Тактика лечения во многом зависит от установленного диагноза. Хирургическому лечению поддаются лишь ранние стадии мелкоклеточного рака. При этом оперативное вмешательство обязательно дополняется послеоперационной полихимиотерапией или лучевой терапией. В таком случае можно добиться увеличения показателей выживаемости.

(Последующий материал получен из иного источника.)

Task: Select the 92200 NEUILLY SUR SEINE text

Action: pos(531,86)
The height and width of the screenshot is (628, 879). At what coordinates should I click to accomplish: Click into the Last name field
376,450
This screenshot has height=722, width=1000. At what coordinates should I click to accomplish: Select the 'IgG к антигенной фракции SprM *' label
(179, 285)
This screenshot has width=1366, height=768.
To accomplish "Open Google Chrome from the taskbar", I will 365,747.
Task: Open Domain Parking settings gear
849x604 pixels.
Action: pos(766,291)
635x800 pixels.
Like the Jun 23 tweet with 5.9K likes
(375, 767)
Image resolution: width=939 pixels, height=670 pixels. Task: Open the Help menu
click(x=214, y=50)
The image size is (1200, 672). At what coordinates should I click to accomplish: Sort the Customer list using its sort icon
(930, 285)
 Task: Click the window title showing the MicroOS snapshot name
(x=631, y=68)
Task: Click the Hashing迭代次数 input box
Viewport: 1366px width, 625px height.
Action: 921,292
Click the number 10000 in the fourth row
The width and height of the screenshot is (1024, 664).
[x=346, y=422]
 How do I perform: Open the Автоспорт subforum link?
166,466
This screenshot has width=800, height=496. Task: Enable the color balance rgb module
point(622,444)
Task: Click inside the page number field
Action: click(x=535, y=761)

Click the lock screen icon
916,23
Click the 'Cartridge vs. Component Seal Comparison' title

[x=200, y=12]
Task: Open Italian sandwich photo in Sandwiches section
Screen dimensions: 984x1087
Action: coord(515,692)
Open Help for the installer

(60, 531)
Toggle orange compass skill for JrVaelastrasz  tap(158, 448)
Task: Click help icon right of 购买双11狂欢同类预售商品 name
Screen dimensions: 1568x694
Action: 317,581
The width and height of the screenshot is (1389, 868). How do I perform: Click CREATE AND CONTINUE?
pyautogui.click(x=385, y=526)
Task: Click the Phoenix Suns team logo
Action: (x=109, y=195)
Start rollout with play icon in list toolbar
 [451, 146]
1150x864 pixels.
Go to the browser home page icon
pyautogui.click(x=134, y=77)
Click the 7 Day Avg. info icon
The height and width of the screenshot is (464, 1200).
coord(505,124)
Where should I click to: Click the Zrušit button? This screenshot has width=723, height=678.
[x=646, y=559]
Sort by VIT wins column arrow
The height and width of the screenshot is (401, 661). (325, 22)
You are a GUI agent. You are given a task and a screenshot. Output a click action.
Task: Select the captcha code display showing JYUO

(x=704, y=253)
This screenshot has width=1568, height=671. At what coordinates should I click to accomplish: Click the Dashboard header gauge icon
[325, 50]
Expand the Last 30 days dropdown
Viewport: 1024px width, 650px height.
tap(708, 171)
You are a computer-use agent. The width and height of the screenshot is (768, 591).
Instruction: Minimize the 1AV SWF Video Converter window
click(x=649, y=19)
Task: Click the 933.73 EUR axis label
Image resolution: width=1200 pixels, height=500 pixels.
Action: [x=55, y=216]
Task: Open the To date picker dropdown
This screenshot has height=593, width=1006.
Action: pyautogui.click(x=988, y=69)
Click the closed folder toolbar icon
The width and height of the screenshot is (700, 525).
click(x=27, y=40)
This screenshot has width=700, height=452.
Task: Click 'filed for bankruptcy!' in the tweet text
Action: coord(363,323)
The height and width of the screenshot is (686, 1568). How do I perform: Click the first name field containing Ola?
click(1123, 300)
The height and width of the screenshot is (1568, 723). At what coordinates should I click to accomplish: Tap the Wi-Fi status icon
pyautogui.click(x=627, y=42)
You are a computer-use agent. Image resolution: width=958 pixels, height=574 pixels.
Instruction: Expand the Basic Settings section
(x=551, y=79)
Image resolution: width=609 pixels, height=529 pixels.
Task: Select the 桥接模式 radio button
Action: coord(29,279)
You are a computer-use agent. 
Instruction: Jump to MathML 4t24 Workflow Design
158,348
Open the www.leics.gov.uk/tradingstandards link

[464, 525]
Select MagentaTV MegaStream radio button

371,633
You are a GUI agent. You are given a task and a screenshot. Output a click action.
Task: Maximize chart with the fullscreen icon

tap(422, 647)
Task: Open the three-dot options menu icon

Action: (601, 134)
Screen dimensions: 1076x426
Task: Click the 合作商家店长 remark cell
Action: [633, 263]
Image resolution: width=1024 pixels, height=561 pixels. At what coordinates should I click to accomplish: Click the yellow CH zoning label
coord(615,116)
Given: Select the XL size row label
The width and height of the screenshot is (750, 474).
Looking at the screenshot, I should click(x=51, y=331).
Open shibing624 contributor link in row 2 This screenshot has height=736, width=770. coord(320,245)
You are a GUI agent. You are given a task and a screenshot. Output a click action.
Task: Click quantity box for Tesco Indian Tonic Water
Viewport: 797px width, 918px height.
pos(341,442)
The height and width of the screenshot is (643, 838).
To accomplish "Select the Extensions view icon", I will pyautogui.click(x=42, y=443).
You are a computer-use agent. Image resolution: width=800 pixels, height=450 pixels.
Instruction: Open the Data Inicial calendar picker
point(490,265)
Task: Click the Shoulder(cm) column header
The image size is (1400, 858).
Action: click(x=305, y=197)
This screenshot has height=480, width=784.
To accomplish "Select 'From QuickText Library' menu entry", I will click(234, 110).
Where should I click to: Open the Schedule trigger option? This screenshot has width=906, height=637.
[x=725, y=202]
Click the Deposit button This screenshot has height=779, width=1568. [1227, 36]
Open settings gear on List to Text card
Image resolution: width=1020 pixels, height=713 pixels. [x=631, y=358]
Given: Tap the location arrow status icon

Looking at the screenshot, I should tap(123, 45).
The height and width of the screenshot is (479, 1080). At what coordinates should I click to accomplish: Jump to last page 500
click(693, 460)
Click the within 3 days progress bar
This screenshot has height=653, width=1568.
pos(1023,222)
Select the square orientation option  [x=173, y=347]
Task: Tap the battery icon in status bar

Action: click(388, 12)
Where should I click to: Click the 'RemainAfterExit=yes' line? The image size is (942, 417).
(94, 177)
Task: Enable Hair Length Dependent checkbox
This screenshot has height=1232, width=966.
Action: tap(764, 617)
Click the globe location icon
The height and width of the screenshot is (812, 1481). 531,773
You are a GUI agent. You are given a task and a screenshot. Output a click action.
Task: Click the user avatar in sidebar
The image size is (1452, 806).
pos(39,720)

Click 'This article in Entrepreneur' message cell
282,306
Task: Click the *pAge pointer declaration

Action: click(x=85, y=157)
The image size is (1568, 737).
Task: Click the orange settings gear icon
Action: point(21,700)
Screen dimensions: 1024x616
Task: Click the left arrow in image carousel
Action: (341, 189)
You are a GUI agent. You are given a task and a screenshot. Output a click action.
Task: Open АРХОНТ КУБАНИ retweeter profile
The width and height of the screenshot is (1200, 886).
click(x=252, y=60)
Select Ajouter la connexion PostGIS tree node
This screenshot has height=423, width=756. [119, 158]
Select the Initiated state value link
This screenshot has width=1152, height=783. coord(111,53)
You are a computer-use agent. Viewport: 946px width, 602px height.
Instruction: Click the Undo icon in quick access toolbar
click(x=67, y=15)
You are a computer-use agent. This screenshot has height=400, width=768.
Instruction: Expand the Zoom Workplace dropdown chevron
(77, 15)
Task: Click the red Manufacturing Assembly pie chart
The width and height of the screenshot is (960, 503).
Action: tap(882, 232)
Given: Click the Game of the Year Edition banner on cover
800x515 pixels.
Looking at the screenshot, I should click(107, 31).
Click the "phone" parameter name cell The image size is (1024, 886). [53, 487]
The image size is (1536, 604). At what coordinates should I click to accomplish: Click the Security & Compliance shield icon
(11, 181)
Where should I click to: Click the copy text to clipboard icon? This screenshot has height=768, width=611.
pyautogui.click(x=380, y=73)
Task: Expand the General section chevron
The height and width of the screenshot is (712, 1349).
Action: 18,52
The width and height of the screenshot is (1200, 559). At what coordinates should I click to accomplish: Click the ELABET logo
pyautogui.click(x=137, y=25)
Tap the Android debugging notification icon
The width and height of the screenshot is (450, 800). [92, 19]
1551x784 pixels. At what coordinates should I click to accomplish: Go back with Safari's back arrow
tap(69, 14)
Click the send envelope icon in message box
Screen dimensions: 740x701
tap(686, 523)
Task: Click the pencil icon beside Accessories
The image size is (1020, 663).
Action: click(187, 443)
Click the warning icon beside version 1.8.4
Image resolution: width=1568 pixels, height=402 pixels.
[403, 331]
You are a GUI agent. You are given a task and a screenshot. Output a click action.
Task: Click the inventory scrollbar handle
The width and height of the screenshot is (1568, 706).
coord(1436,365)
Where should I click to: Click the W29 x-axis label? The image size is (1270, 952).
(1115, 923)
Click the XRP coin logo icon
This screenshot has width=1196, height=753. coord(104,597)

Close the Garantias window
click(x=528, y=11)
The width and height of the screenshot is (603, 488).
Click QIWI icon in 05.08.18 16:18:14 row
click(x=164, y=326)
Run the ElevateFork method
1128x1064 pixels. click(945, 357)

Отличительной особенностью мелкоклеточного рака легкого является высокая вероятность метастазирования, поэтому достаточно эффективным вариантом лечения оказывается химиотерапия. При этом, редко назначается одно лекарственное средство. Наиболее распространены схемы лечения рака, в которых применяют препараты на основе платины в сочетании с ингибиторами топоизомеразы II. Такой вид лечения позволяет подавить деление клеток мелкоклеточного рака и остановить прогрессирование заболевания. Химиотерапия назначается курсами (до 6–7) с интервалом между ними около месяца.

Прогноз и продолжительность жизни

Как и при других видах рака, у пациентов со злокачественными новообразованиями легкого оценивают пятилетнюю выживаемость. Этот показатель зависит от многих факторов — особенностей опухоли, вида лечения, возраста пациента и др. Например, при удалении опухоли на ранней стадии с последующим применением полихимиотерапии, показатель пятилетней выживаемости составляет около 40%.

Если мелкоклеточный рак легкого был диагностирован на более поздних стадиях, то комбинированное лечение позволяет продлить жизнь пациенту на 1.5–2 года. В самых сложных и запущенных случаях, когда рак легкого быстро метастазирует и не поддается лечению, выживаемость не превышает нескольких месяцев.